Usted está aquí: domingo 16 de octubre de 2005 Opinión Noche de brujas

Vilma Fuentes

Noche de brujas

Desde luego, soy una "condicional" de Harry Potter. Sé de memoria los cinco primeros volúmenes y he sabido esperar con paciencia e imaginación el sexto, ése que al fin aparece traducido al francés y fue puesto en venta a medianoche, hora de misterios y brujas, de sábado a domingo.

Medianoche de gritos infantiles, para nada de terror, al contrario, de emoción, de entusiasmo, de espera satisfecha: tres, dos, uno, ¡cero! Y el sexto Potter era al fin accesible, es decir, su traducción al francés. Y qué traducción, magnífica, como si hubiese sido escrito en este idioma. Los libreros, a lo largo y ancho de Francia, Bélgica y Suiza, no se limitaron a abrir sus puertas a esas horas tardías: levantaron un teatro en vivo con magos, brujas volantes, Dumbledores, Rogues, Voldemorts, Rons, Hermiones, Harrys. Tarea inútil. Niños, adolescentes, adultos, todos los apasionados de Potter no veíamos sino el placer de la lectura anunciado por nuestras imaginaciones.

Bajo la lluvia, tiritando, los niños abrían su preciada adquisición, el volumen de 700 páginas de las nuevas aventuras de Harry Potter, en medio del bulevar Raspail, frente a la principal librería Gallimard dirigida por el fino conocedor de literatura que es Paul Derieux, sin hacer caso de las órdenes paternales de cerrar el libro, el sueño perdido en otro sueño.

En cuanto pude, en el primer café que encontramos para refugiarnos de la lluvia, abrí este sexto volumen. Con temor a una decepción, lentamente, retardando la sorpresa, leí los primeros párrafos. Por vez primera, la novela no comienza con una escena en casa de los Dursley, los tíos y el primo de Harry. La acción se inicia en la residencia del primer ministro, en un verano extrañamente brumoso, con una neblina densa, turbia, envolvente. Pero el tono a la Dickens está presente a cada línea, con ese humor inglés que aligera la misma niebla con el filo de la ironía. El pobre ministro inglés se ve obligado a sufrir una visita del representante del Ministerio de la Magia. Sí, las cosas son graves, varios prisioneros se han escapado de la prisión de Askaban para reunirse con su amo, el temible Voldemort, brujo al que no se puede matar, pues está muerto vivo, pero mata, el cual sueña con dominar el mundo, deseo al que se opone la vida de Potter... y la de Dumbledore, el director de la escuela de Poudlard, el más poderoso de los brujos.

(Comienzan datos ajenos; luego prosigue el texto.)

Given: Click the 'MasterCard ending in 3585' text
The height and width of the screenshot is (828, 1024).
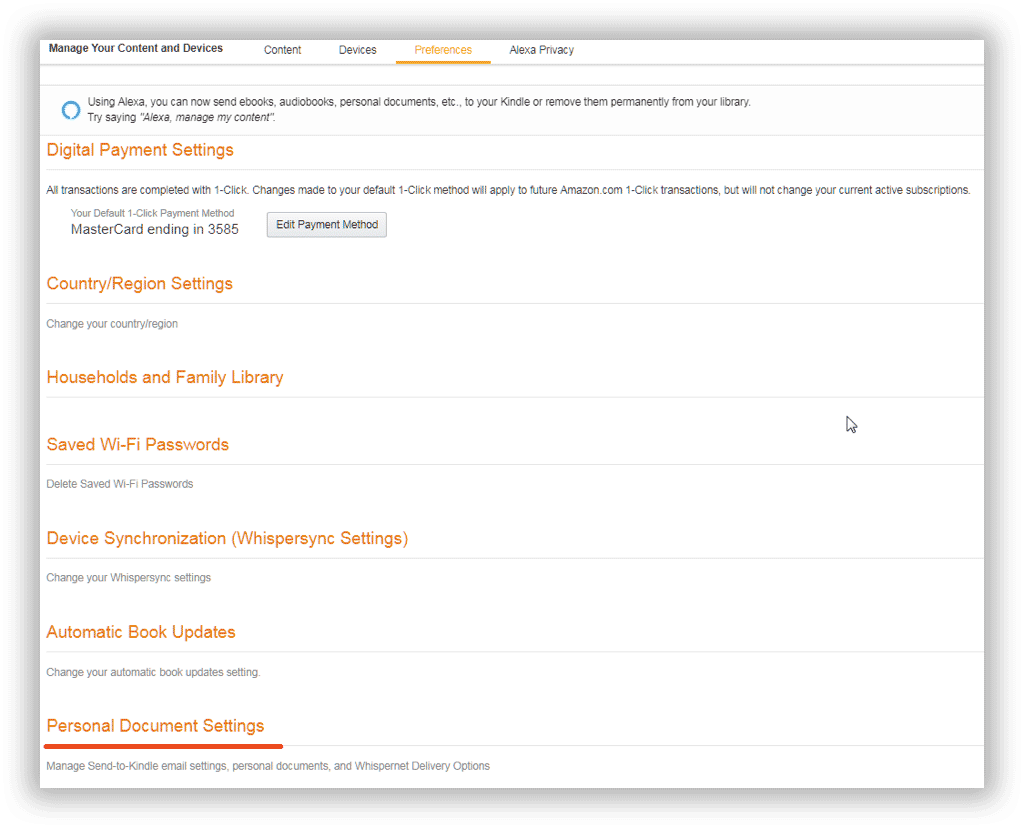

Imposible cerrar el libro, el suspenso perdura página tras página. El temor de una desilusión desaparece por completo. Sería pretencioso y mezquino negar el auténtico talento de la autora, J. K. Rowling, quien ha sabido mantener la atención de sus millones de lectores durante 3 mil páginas. Sin recurrir a trucos de fabricación, robando aquí y allá creencias y leyendas truculentas (a la manera, por ejemplo, de El código da Vinci) que se entremezclan con ideologías a la moda, sin ardides de fabricación, con una mitología propia, una corte de animales mágicos y la aparición de personajes inusitados, cada uno de ellos con una personalidad particular, distinguible de la de otros, las aventuras de Harry Potter han devuelto el gusto de la lectura a niños, adolescentes... y adultos.

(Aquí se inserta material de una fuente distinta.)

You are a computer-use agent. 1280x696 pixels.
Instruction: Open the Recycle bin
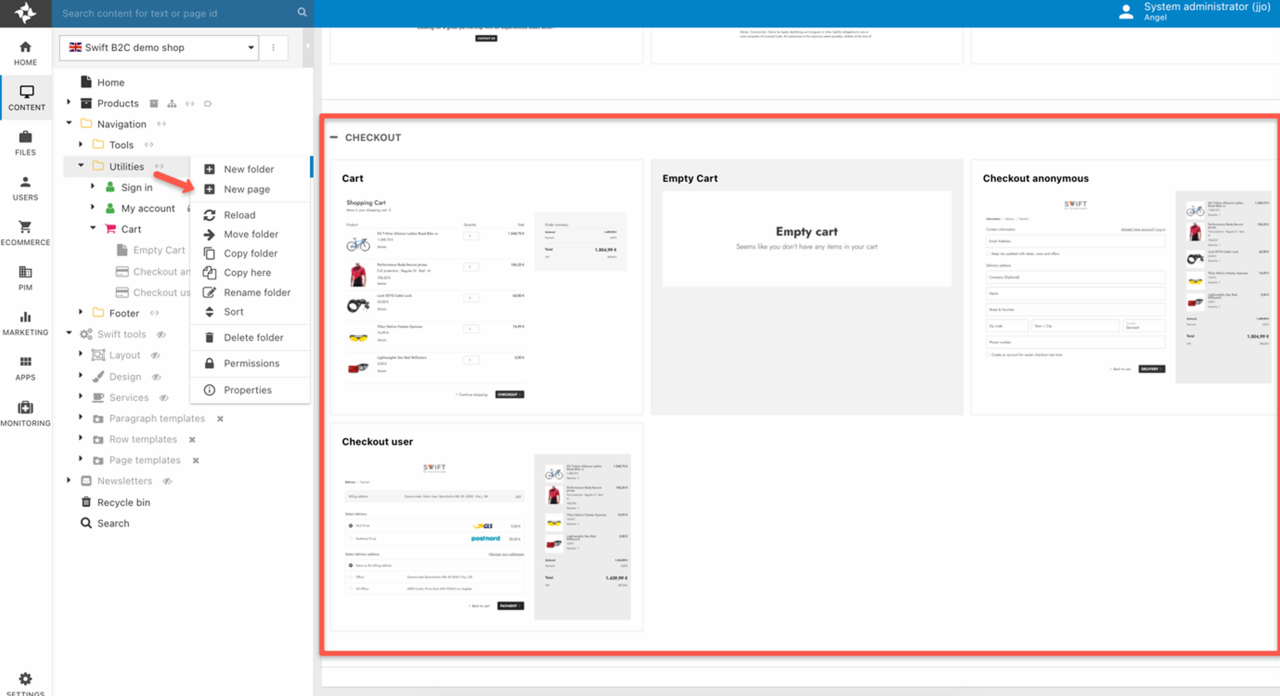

Si este prodigio no fuera suficiente para decir que Rowling es una verdadera maga, habría que oír los comentarios de los jóvenes lectores. Sin duda, el más significativo de ellos es el que he escuchado decir a Pablo (nueve años entonces) y a sus compañeros de clase: prefieren definitivamente los libros de Potter a las películas, las imágenes imaginadas por ellos mientras leen a las imágenes fijas y prefabricadas de un filme. La imagen mata lo imaginario. Impone las figuras preconcebidas, sin dejar a la fantasía ninguna libertad para soñar gigantes, centauros, transplanaciones, escobas volantes modernas, brujos, magos, monstruos que chupan la esperanza y cualquier buen recuerdo de la cabeza de un ser, búhos que llevan y traen las cartas... Ninguna imagen fílmica puede competir con el poder mágico de lo que se lee. Y ése es el descubrimiento que han hecho los niños al leer las aventuras de Harry Potter: La escritura, al contrario de la imagen, despierta la imaginación y anima lo imaginario.